Glee, Season One, Episode 14 “Hell-O”

Listen, I realize this show is really gay. But I like it, so deal with it. I was actually in this episode (you can see me briefly in the crowd during Finn’s basketball game - I’m the only one wearing a blue and black long sleeved shirt), so take that as you will.

I should have written about this episode immediately after watching it, but since I watched Justified before writing this I’ve already forgotten some of the things I wanted to talk about. Some things I do remember: this show has never been one for subtlety, and that was especially evident in the song choices tonight. Not a big fan (and for the record, I probably won’t like next week’s either since I don’t like Madonna). So far in it’s early run (remember, this is still the first season!), Glee has sped through plotlines at breakneck speed. Seriously - some of the things covered in the first half of this season would take other shows YEARS to flesh out. I’m not saying that Glee fully develops these plotlines, but they sure do use ‘em up and spit ‘em out.

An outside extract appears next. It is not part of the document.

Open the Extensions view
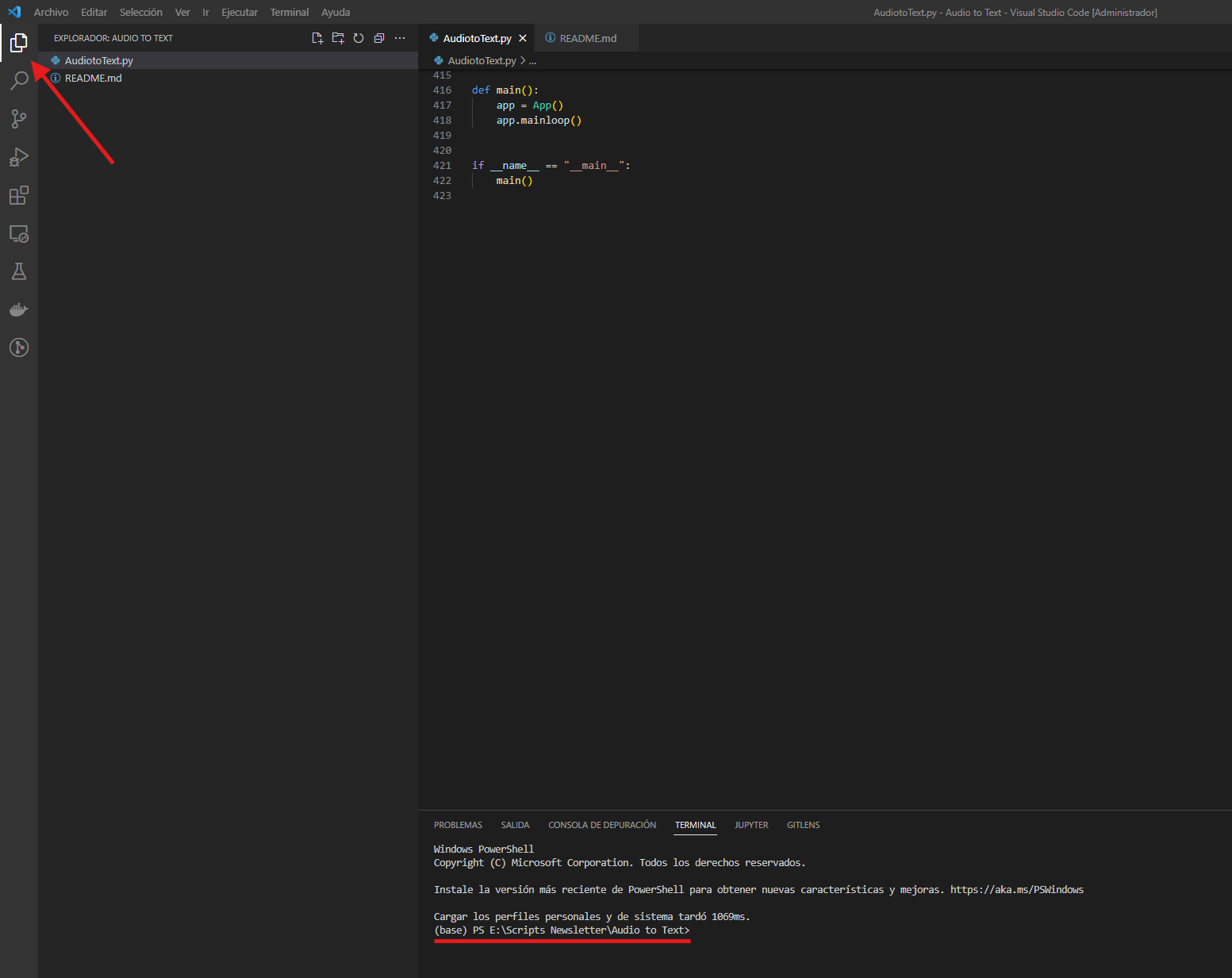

This episode is a great microcosm of that very point. In it, A) Rachel and Finn’s relationship is established, broken apart, Rachel sings with the Jessie St. James (male lead of Vocal Adrenaline), falls for him, confronts him about him playing her, believes his lie, and Finn attempts to win Rachel back - twice. B) Will and Emma’s relationship is established, broken apart, Will makes out with the adult leader of Vocal Adrenaline, and Emma tells him to take time for himself. C) Sue Sylvester is re-established as Cheerleading Coach [an idiotic move that, when watched in DVD format later, will make NO SENSE. Yes, we as an audience have waited for months for the show’s return, but no time has elapsed in the storyline itself.], blackmails the principal, and regains the trust of Brittany and Santana, enlisting their help in her plot to annihilate the Glee Club (and again shattering continuity, after the dim-witted duo had pretty clearly given up on Sue’s dastardly plans and effectively joined our little band of heroes). This all happened in ONE EPISODE.

Regardless of pacing issues, overall insanity, or the fact that this is a show essentially about musical theater, I’m still glad the show is back from hiatus; I enjoyed the episode to some degree and will almost certainly continue to enjoy this series in the future. Although, I will say that a Journey-themed episode akin to the pilot will do wonders for my personal interests (hint, hint, Ryan Murphy).

And I’m not even going to talk about how weird that Sue Sylvester “Vogue” song was at the end. That was borderline frightening.